↓
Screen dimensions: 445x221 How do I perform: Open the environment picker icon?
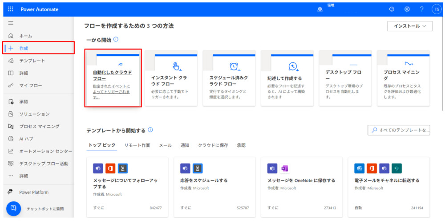point(320,9)
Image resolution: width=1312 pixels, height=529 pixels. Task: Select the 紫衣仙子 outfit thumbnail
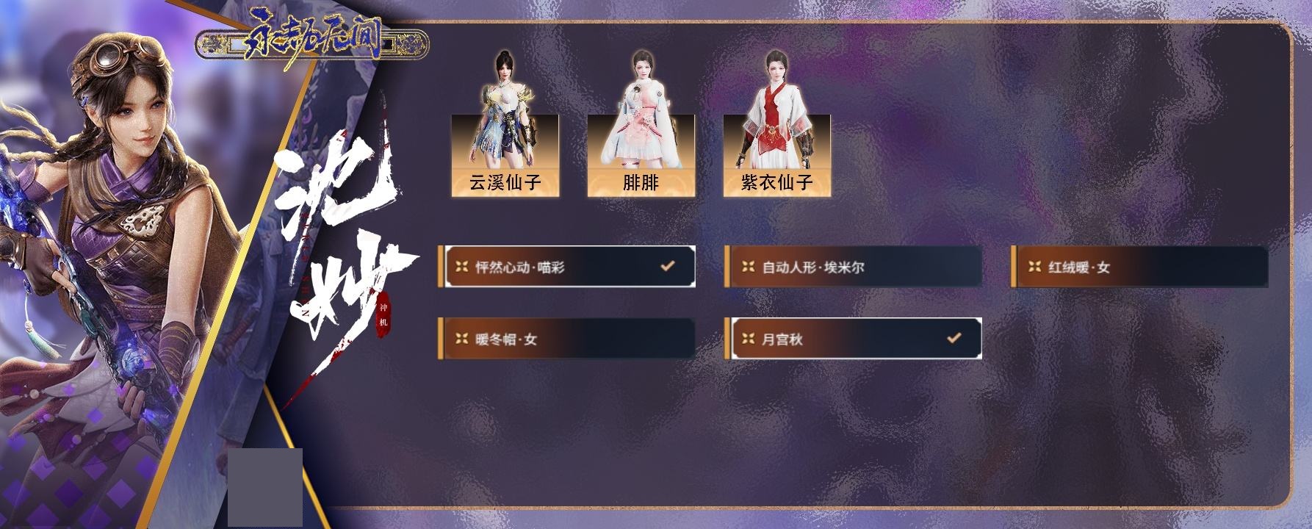(776, 123)
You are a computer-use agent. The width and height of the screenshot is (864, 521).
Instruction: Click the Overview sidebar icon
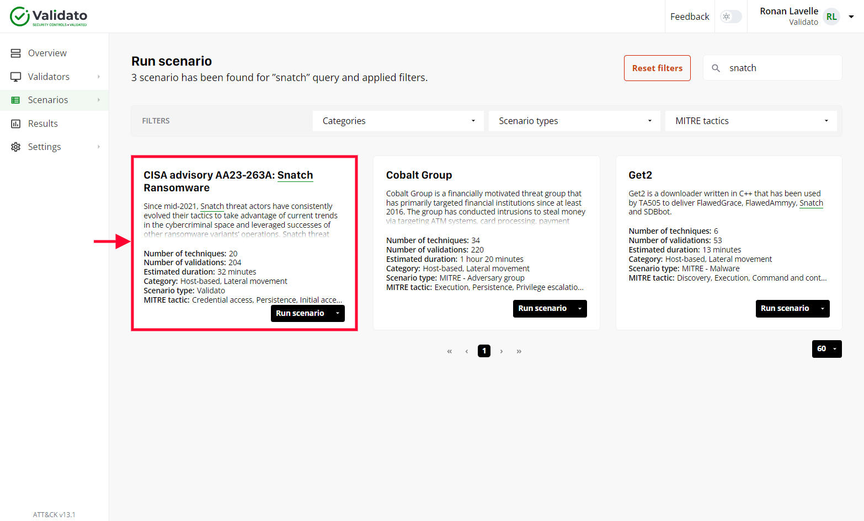(16, 53)
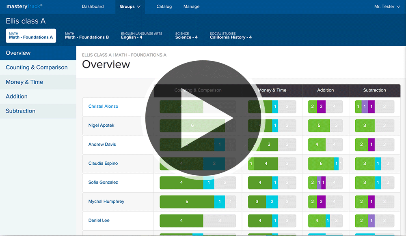Select Counting & Comparison in sidebar
Screen dimensions: 406x236
click(37, 68)
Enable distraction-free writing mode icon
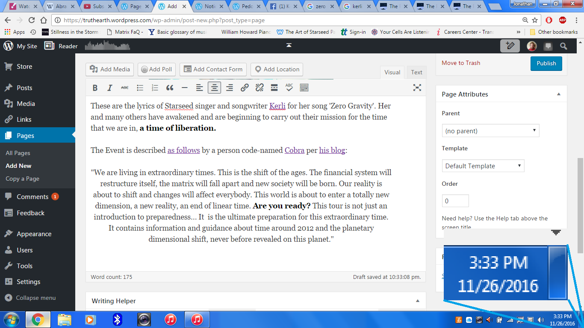 417,88
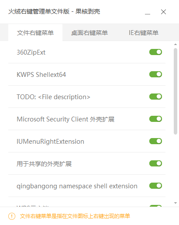Select the 文件右键菜单 tab

pos(35,33)
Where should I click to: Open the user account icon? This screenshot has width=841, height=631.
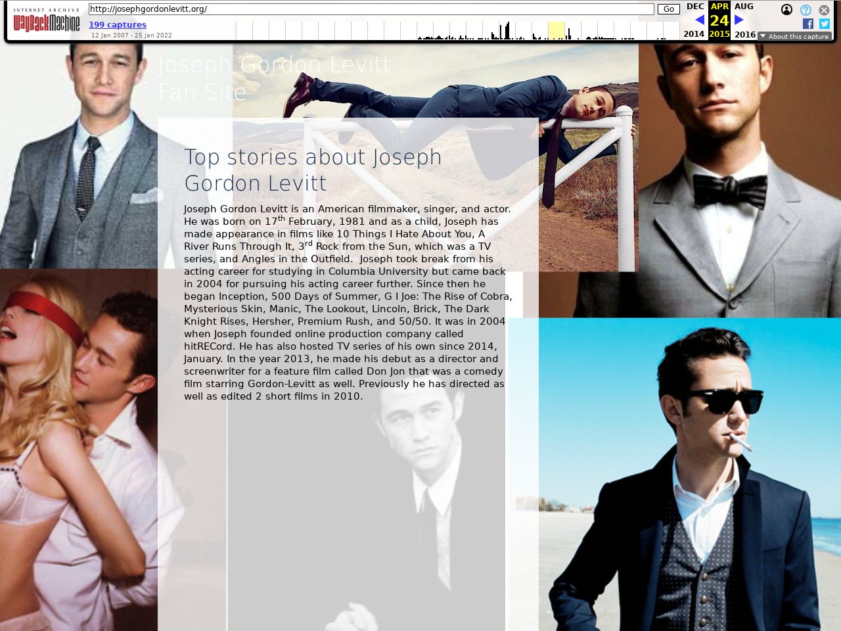(786, 10)
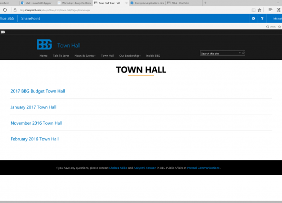
Task: Open the reading view book icon
Action: (x=254, y=10)
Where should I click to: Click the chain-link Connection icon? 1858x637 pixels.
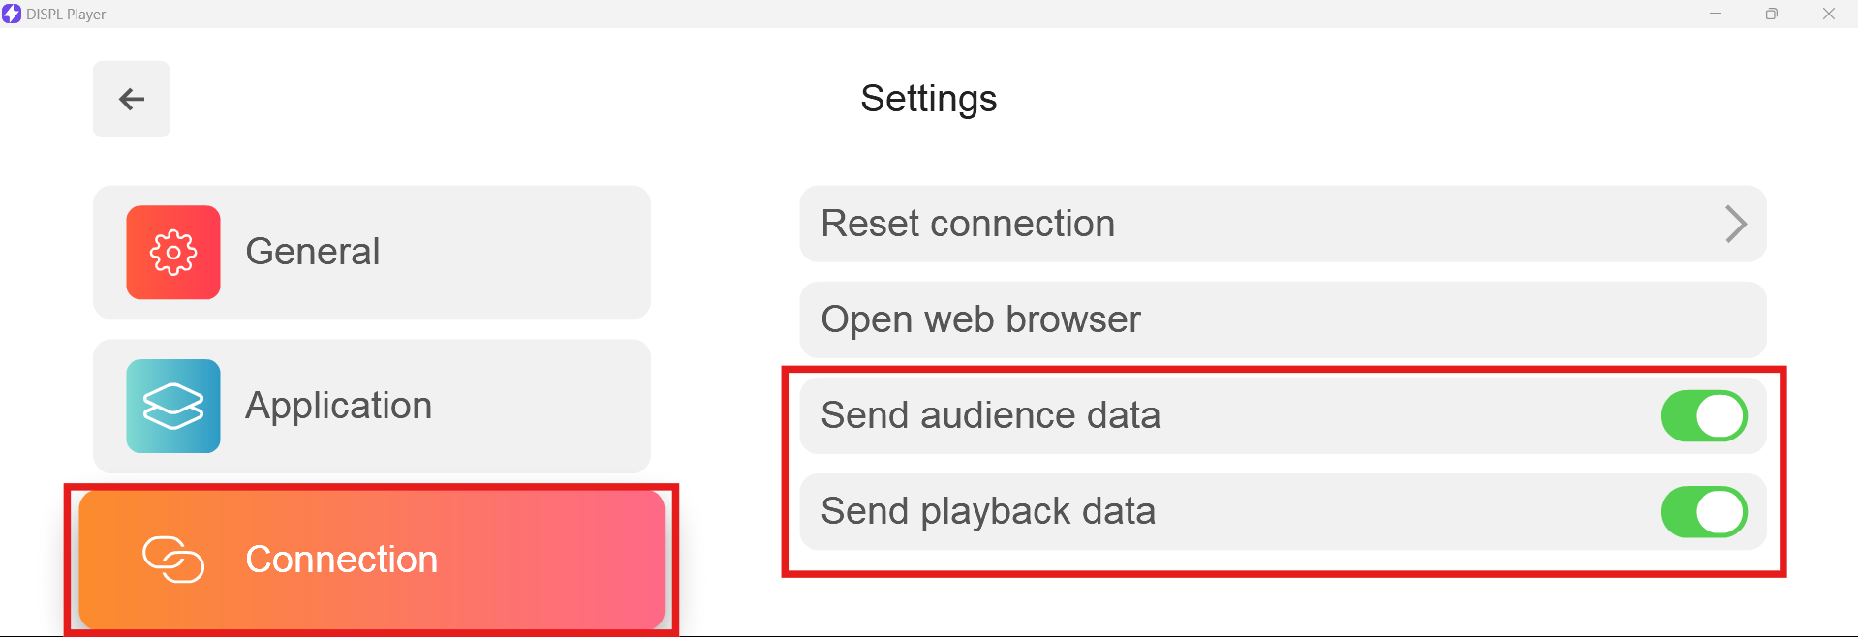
↑
Your answer must be exactly the lines from the one with "Image resolution: width=1312" through the last line of the entries, both included, with no pictures; please add nothing else.

▶ _Exercise output_
Image resolution: width=1312 pixels, height=529 pixels. Task: Select the 紫衣仙子 outfit thumbnail
(776, 123)
You are a computer-use agent. The width and height of the screenshot is (864, 521).
Instruction: Click the Overview sidebar icon
(16, 53)
Select Counting & Comparison in sidebar
Screen dimensions: 406x236
click(37, 68)
Enable distraction-free writing mode icon
 417,88
Select the 文件右键菜单 tab

pos(35,33)
Where should I click to: Open the user account icon? This screenshot has width=841, height=631.
(786, 10)
Task: Open the reading view book icon
Action: (x=254, y=10)
Where should I click to: Click the chain-link Connection icon? 1858x637 pixels.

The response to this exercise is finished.